▶ TASK
Format the listing below as a Markdown table with the columns Row and Line, numbering each non-blank line in order and leaving out any pictures.

▶ GIVEN DATA
^^^^^^^^

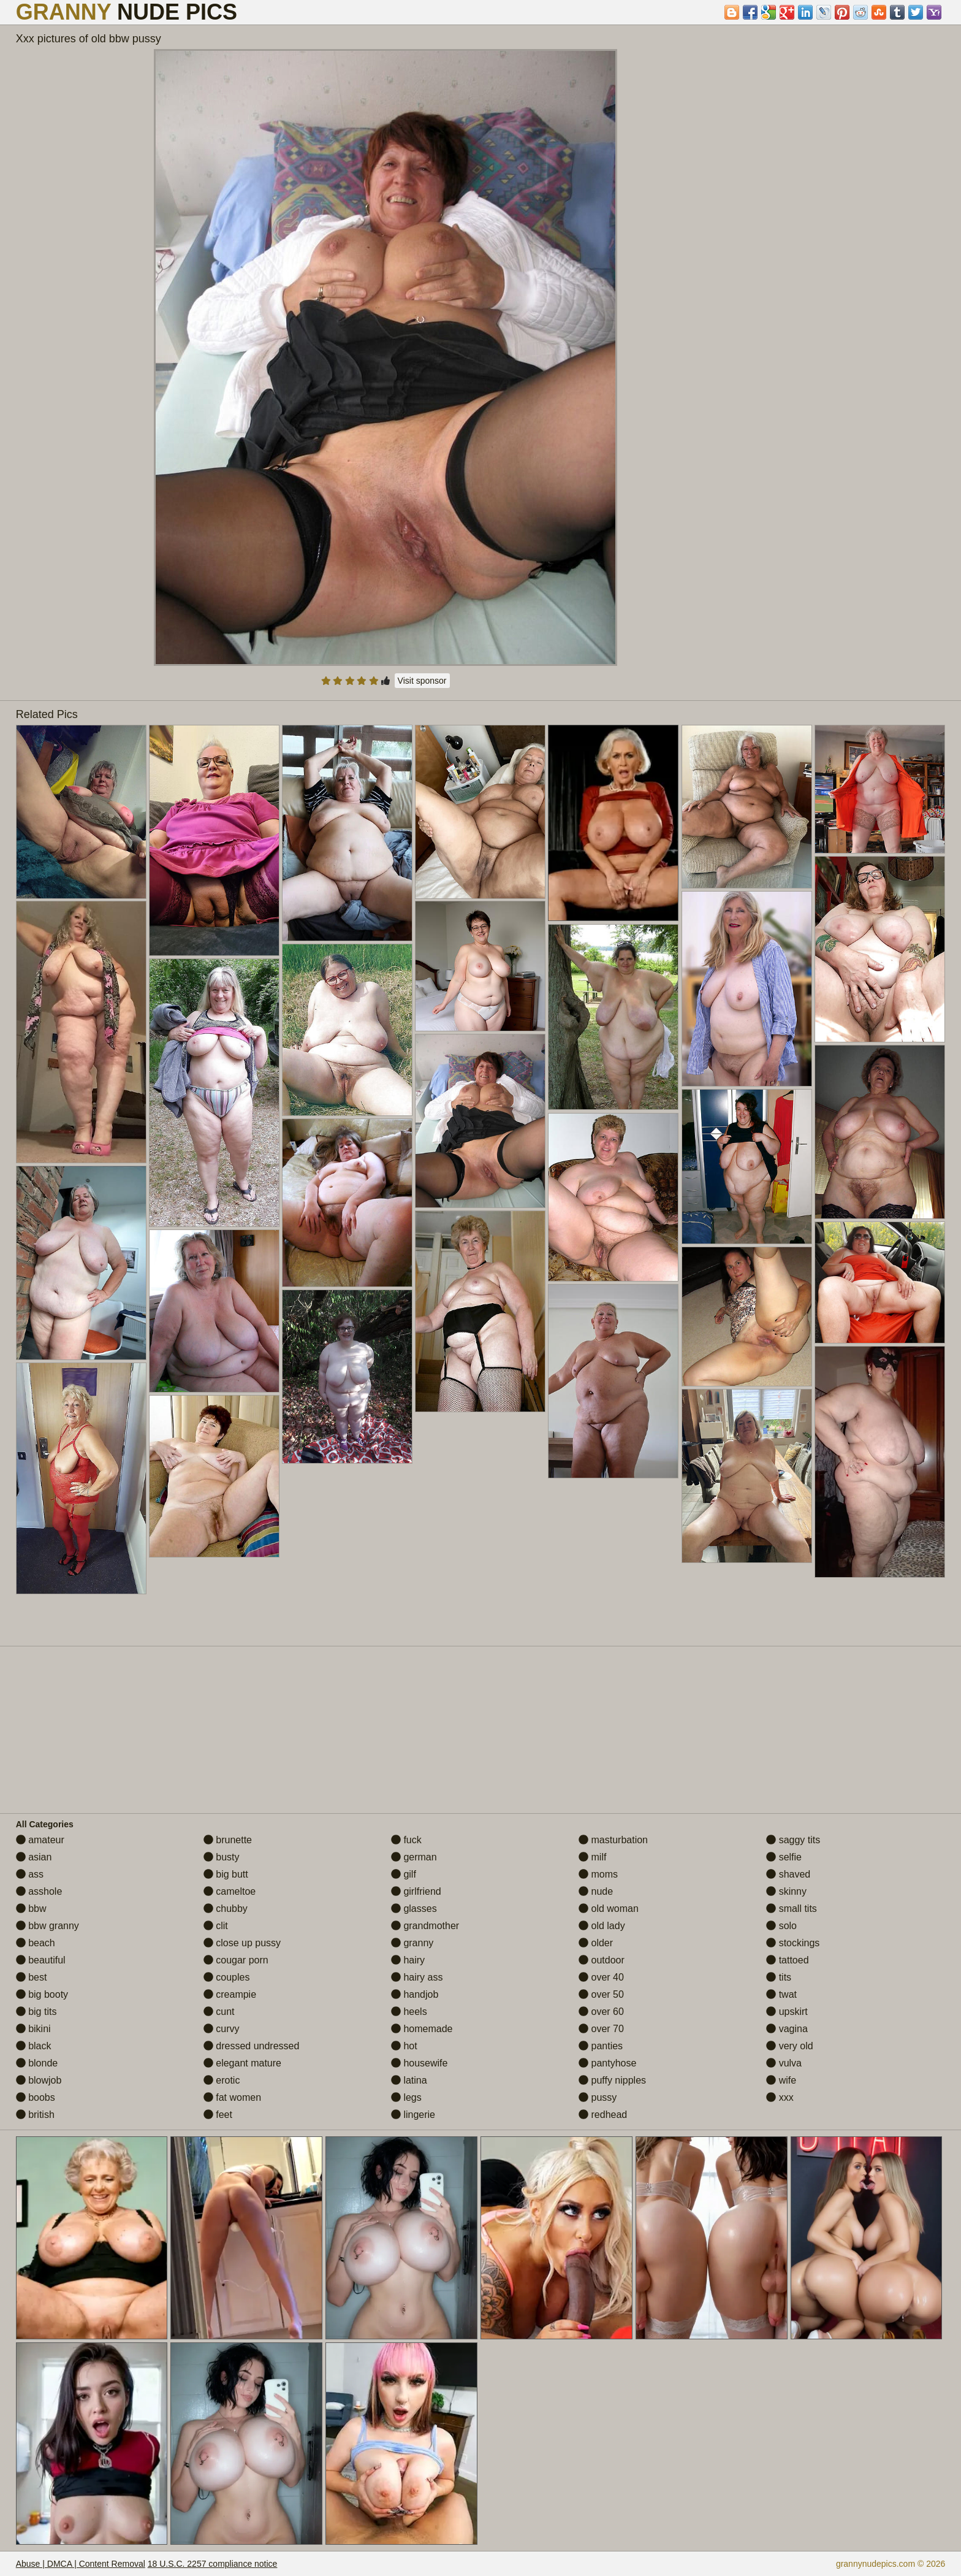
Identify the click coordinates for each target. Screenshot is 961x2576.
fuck (406, 1840)
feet (217, 2114)
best (31, 1977)
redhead (603, 2114)
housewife (419, 2063)
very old (789, 2046)
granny (412, 1943)
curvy (221, 2029)
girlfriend (416, 1891)
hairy (408, 1960)
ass (30, 1874)
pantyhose (607, 2063)
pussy (598, 2097)
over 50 (601, 1994)
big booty (42, 1994)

^^^^^^^^

▶ TASK RESULT
| Row | Line |
|---|---|
| 1 | Identify the click coordinates for each target. Screenshot is 961x2576. |
| 2 | fuck (406, 1840) |
| 3 | feet (217, 2114) |
| 4 | best (31, 1977) |
| 5 | redhead (603, 2114) |
| 6 | housewife (419, 2063) |
| 7 | very old (789, 2046) |
| 8 | granny (412, 1943) |
| 9 | curvy (221, 2029) |
| 10 | girlfriend (416, 1891) |
| 11 | hairy (408, 1960) |
| 12 | ass (30, 1874) |
| 13 | pantyhose (607, 2063) |
| 14 | pussy (598, 2097) |
| 15 | over 50 (601, 1994) |
| 16 | big booty (42, 1994) |